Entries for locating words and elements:
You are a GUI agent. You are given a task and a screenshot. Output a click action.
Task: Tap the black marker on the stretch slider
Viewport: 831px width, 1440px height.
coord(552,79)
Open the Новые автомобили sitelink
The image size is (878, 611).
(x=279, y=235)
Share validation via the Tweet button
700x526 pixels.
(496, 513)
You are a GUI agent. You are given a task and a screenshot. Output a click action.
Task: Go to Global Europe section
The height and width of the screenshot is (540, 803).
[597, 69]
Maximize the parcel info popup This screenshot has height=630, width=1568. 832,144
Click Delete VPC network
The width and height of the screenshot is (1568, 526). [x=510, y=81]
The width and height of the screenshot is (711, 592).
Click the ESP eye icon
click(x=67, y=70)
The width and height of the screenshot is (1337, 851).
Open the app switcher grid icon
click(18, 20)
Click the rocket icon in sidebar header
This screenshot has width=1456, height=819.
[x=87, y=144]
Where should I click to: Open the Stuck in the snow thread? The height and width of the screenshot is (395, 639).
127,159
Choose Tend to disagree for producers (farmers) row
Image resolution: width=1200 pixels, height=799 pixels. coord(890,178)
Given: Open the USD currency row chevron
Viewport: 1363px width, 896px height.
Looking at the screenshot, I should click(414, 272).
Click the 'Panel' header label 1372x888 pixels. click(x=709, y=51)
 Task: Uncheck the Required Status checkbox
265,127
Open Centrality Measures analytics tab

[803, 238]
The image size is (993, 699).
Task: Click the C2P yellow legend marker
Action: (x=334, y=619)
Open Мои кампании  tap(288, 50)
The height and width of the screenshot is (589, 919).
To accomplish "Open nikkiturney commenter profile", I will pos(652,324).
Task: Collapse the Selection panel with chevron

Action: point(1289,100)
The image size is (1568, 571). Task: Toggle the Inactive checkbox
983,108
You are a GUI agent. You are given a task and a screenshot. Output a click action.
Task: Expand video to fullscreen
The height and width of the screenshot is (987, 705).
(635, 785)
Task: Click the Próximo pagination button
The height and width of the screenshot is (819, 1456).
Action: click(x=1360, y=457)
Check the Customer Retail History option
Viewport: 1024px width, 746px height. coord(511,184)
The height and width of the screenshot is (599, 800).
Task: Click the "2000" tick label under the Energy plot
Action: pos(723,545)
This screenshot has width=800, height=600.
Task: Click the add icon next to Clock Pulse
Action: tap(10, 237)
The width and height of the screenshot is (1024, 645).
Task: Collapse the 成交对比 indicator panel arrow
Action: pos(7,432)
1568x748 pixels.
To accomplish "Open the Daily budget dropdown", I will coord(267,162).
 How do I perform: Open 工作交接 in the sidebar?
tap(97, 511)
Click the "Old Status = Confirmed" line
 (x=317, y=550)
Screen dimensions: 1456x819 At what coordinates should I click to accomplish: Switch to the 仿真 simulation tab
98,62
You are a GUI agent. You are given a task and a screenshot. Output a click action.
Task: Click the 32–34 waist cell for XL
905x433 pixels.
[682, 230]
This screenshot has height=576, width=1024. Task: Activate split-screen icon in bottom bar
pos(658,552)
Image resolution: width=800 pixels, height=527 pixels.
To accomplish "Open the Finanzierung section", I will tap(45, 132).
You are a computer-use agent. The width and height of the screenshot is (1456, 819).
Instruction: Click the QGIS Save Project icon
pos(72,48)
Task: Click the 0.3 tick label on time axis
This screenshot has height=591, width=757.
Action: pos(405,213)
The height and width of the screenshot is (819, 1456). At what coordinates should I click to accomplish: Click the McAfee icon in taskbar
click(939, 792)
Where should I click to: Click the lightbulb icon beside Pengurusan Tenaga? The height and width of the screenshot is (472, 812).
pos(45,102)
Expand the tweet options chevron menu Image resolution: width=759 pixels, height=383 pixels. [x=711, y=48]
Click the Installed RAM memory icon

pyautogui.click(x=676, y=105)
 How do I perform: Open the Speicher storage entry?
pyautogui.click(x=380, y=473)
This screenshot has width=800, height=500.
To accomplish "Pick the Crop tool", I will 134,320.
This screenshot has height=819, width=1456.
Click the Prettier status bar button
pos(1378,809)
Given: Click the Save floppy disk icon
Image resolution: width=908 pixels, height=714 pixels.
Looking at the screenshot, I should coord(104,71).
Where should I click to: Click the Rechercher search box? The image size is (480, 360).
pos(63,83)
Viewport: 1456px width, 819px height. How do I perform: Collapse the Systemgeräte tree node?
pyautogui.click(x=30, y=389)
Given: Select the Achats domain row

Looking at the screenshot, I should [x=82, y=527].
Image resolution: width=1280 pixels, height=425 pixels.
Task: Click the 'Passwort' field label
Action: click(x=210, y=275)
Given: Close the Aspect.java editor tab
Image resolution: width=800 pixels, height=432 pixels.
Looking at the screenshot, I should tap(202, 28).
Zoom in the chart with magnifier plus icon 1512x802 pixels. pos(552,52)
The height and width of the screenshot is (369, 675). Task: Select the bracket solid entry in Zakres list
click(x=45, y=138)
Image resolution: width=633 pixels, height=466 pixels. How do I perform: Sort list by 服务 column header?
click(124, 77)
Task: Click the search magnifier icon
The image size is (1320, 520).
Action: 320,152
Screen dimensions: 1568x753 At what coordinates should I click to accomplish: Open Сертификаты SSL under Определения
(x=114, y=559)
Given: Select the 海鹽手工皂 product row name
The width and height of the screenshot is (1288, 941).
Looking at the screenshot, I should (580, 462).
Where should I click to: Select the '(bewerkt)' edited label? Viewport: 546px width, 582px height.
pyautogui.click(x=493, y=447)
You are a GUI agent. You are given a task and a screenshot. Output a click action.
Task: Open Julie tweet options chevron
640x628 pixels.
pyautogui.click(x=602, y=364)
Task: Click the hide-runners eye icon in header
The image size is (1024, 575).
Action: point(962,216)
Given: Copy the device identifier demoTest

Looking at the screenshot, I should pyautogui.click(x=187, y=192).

**Aim of the task**
Copy the entries above word for word, starting at the line that contains "Image resolution: width=800 pixels, height=527" and ending at the line that contains "click(939, 792)", with both of those lines included.

**The response**
Image resolution: width=800 pixels, height=527 pixels.
To accomplish "Open the Finanzierung section", I will tap(45, 132).
You are a computer-use agent. The width and height of the screenshot is (1456, 819).
Instruction: Click the QGIS Save Project icon
pos(72,48)
Task: Click the 0.3 tick label on time axis
This screenshot has height=591, width=757.
Action: pos(405,213)
The height and width of the screenshot is (819, 1456). At what coordinates should I click to accomplish: Click the McAfee icon in taskbar
click(939, 792)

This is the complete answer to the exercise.